## [WHAT IS REQUIRED]
Repeat, exactly and alone, every line from the line that contains "You are a computer-use agent. 768x567 pixels." to the end of the entries.

## [DATASET EXTRACT]
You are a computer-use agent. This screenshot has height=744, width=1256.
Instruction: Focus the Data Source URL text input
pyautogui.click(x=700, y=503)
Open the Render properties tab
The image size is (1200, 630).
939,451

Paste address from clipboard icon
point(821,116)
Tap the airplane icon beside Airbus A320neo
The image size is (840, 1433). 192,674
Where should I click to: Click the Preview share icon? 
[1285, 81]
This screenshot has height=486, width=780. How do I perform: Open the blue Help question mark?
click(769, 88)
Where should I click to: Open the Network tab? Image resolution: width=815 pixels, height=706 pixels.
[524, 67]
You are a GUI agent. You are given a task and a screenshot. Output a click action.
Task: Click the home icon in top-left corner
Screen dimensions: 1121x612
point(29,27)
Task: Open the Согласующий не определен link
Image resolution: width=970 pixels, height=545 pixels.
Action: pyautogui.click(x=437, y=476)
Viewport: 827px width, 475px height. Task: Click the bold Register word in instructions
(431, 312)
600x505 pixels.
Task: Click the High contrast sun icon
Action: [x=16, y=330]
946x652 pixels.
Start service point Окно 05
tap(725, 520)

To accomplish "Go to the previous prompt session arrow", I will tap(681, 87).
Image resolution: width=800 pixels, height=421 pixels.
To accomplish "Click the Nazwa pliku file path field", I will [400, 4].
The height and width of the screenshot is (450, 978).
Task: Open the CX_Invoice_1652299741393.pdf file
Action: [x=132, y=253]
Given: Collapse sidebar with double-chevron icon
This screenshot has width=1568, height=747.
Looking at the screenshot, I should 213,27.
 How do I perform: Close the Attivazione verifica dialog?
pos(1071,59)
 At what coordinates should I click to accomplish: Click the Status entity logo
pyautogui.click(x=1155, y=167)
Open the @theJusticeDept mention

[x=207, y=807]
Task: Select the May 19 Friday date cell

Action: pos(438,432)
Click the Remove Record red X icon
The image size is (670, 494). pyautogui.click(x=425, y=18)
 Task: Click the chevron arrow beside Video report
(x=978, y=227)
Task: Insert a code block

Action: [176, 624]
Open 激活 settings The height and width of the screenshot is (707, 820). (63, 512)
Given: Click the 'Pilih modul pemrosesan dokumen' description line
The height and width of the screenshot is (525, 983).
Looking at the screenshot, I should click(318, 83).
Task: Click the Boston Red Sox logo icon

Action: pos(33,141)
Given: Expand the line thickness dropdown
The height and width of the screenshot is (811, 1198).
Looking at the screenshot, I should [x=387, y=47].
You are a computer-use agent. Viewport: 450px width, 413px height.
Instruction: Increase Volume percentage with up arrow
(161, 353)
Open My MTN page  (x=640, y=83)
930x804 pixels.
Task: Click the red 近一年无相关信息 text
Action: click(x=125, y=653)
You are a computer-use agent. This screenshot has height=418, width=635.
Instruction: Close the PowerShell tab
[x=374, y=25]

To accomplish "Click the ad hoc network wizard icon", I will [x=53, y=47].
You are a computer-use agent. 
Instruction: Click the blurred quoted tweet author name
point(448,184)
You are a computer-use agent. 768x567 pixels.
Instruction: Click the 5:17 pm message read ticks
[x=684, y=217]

## [EXPECTED ANSWER]
You are a computer-use agent. 768x567 pixels.
Instruction: Click the 5:17 pm message read ticks
[x=684, y=217]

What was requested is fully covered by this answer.